____ Excerpted records

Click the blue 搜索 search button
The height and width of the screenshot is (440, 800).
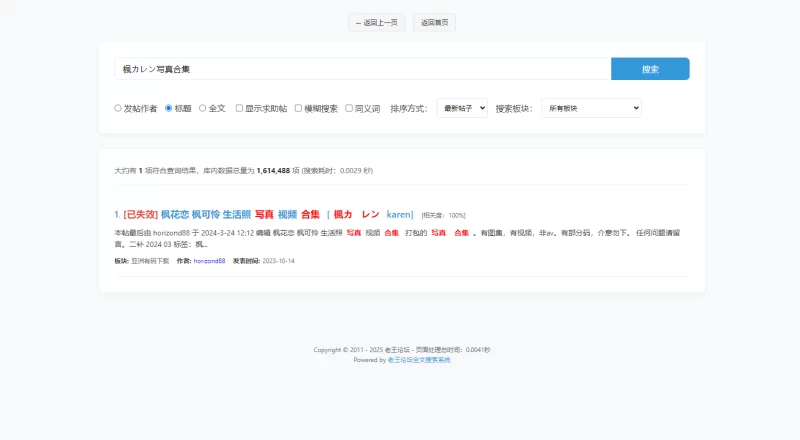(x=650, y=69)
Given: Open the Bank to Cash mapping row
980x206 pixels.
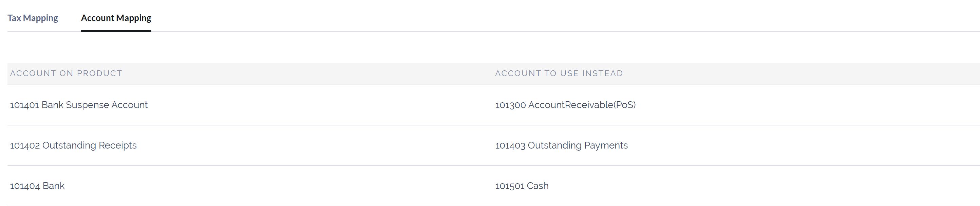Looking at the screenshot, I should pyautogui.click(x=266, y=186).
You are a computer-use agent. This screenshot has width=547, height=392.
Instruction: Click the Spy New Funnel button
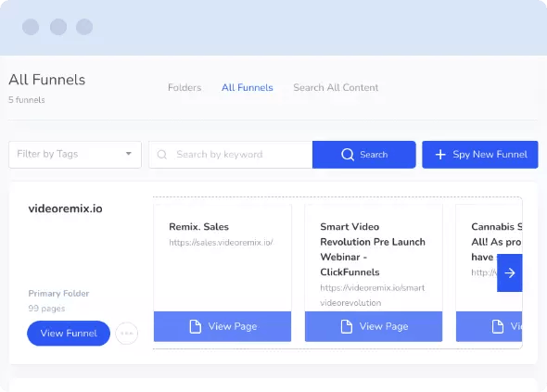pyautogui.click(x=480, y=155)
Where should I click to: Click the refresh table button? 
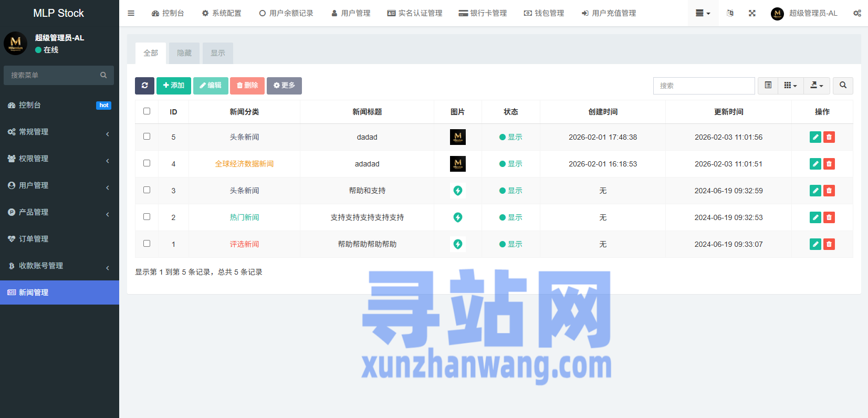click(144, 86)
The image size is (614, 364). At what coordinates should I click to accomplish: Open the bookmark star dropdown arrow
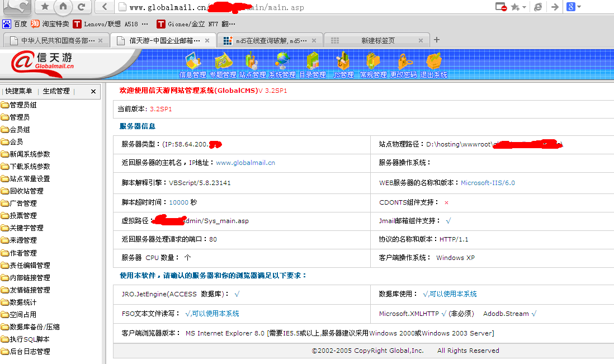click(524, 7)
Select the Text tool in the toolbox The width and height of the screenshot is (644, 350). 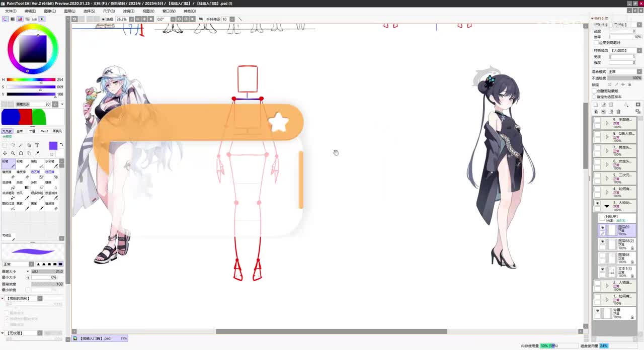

________

● What you have to do: All lines between the one that contains "Instruction: Click the Spy New Funnel button" and the end of the records above, both included, are to be returned exactly as they stand, except for pictures, which are omitted.

● Problem solution:
Instruction: Click the Spy New Funnel button
pyautogui.click(x=480, y=155)
Where should I click to: Click the refresh table button? 
click(144, 86)
The image size is (614, 364). At what coordinates should I click to accomplish: Open the bookmark star dropdown arrow
click(524, 7)
Select the Text tool in the toolbox The width and height of the screenshot is (644, 350). 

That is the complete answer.